Rematch in 46th: Amedore challenges Tkaczyk

Enterprise file photo — Michael Koff

George Amedore, who declared his victory as 46th District Senate representative on Election Night in 2012, but later learned Cecilia Tkaczyk was the ultimate winner, announced this week that he will run for the seat in 2014.

Republican George Amedore, who lost a close and contentious race to represent the 46th District — a district drawn up by a Republican-majority Senate — announced Monday he will run again.

It wasn’t until three months after the November 2012 elections that Democrat Cecilia Tkaczyk, a sheep farmer and Duanesburg School Board member making her first state run, was declared the winner — by just 18 votes. Enormous funds had been spent on both sides as the Senate’s party in power hung in the balance.

Asked this week why the Republicans are backing Amedore, a wealthy Rotterdam developer who had served a term in the State Assembly, Edward Cox, the state’s GOP chairman, said, “The State Senate needs more members like George, who will represent the interests of Upstate New York instead of serving as a rubber stamp for the New York City liberals who dominate the Democratic conference.”

Amedore announced his run at a press conference in Catskill — the 46th District stretches over five counties: Albany, Schenectady, Montgomery, Greene, and Ulster.

He declined to comment beyond the statements at his press conference.

“For the last two years, we have not had someone in this Senate district who represents our interests or shares our values in fighting for the things that matter most,” Amedore said in making Monday’s announcement.

Tkaczyk, however, told The Enterprise this week she was proud of her accomplishments during her first year in office, including having two pieces of legislation that she authored included in the Assembly and Senate’s budget resolutions, one to reform the way early intervention services for struggling students are provided and paid for, and another to rewrite and expand the Community Mental Health Reinvestment Act.

“This is a rare achievement, especially for a freshman legislator,” said Tkaczyk.

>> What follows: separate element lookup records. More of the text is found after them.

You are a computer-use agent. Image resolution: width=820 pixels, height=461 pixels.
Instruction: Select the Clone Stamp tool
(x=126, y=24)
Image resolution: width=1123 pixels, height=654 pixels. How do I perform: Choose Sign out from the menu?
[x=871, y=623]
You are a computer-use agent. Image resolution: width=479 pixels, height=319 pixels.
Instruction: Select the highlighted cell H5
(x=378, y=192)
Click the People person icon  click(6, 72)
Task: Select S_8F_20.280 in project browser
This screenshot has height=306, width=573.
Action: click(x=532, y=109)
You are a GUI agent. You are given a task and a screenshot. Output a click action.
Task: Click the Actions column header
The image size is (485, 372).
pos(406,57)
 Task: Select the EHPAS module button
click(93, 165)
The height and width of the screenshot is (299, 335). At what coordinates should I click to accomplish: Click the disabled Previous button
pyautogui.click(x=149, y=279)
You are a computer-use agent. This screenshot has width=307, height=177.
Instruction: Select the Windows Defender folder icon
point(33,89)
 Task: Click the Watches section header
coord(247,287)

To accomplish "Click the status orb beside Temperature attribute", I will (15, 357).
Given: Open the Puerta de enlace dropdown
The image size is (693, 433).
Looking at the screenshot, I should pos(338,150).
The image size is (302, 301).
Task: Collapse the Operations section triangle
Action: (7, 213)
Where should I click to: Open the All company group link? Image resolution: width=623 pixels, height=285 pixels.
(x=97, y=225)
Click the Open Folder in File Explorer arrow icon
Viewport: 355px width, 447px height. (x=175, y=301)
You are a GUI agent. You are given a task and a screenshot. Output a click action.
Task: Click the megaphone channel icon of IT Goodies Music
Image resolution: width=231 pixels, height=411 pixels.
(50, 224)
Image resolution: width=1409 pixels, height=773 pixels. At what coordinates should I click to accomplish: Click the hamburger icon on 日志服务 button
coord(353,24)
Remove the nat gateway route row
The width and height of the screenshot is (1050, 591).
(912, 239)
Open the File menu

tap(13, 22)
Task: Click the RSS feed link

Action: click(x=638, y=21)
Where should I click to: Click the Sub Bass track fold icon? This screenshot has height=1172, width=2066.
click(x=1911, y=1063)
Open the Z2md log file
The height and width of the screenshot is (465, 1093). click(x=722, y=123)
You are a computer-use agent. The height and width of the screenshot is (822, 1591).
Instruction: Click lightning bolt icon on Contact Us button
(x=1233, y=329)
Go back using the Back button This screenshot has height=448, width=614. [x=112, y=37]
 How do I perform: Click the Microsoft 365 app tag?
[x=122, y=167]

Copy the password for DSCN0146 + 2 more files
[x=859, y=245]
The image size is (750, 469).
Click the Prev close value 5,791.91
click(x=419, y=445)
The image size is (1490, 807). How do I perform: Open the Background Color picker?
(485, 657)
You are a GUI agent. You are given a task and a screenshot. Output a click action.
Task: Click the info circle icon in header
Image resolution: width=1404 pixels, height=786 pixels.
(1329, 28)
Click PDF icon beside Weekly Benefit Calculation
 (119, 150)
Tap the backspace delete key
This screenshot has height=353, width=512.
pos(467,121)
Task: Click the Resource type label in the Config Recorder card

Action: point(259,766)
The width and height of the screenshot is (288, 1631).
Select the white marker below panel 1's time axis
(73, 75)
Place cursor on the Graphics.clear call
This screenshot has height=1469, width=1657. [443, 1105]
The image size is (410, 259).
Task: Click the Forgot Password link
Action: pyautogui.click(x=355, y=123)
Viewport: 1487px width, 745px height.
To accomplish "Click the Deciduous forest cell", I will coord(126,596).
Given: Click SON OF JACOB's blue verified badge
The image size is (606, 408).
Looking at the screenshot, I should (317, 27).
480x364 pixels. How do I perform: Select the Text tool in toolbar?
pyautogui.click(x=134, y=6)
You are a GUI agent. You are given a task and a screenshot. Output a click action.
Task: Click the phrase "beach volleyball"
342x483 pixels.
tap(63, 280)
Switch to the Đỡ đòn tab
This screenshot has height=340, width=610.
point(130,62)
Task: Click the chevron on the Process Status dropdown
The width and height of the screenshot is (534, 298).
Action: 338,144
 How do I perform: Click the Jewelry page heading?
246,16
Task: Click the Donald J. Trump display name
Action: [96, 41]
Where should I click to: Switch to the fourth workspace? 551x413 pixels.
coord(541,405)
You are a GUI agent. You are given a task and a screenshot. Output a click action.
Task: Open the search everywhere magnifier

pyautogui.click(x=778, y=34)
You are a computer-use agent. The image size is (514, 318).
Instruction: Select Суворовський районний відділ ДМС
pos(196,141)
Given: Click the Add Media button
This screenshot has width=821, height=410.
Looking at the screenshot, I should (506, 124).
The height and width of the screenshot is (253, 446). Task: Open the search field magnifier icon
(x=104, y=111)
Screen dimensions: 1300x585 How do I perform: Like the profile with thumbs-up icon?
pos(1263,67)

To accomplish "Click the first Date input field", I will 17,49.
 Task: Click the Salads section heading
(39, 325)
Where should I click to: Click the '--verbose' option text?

She also introduced measures to help small farms and businesses, including expansion of broadband Internet to rural parts of the state, and was named to the New York State Farm Bureau’s “Circle of Friends.”

She was a vocal opponent of budget cuts that would have affected services for people with developmental disabilities, was active with flood recovery efforts in Fort Plain, and was named Legislative Freshman Leader of the Year by the state’s School Boards Association.

Tkaczyk said her priorities for the coming year include pushing for state aid for rural school districts.

“State aid to education is so important, because, if it is insufficient, it forces school districts to rely more heavily on property taxes for their budget,” she said. “So, there can never really be true property-tax relief without sufficient school aid from the state.”

She said she plans to continue to help improve the business climate and help small businesses grow to create new jobs.

“Small businesses are the backbone of our economy,” said Tkaczyk.

She also wants to work toward making the state government more open and transparent.

“Our disclosure and ethics laws are ridiculously weak,” she said. “We need to make sure that legislators are working for their constituents and not for the corporate lobbyists.”

Amedore said at his press conference that he would “not be a voice for the special interests of New York City and liberal causes that are out of touch with the people I represent.”

He said his top priorities would be protecting taxpayers, promoting economic growth, and excellence in education.

“I will not have my vote taken for granted in support of policies and programs that do more harm than good,” said Amedore at the conference. “We have had two long years of that kind of representation in the Senate, and in November we will have an opportunity to change all that.”

Tkaczyk said that, when the time comes, she will run on her record.

“At the moment, I am focused only on the legislative session ahead of us,” she said.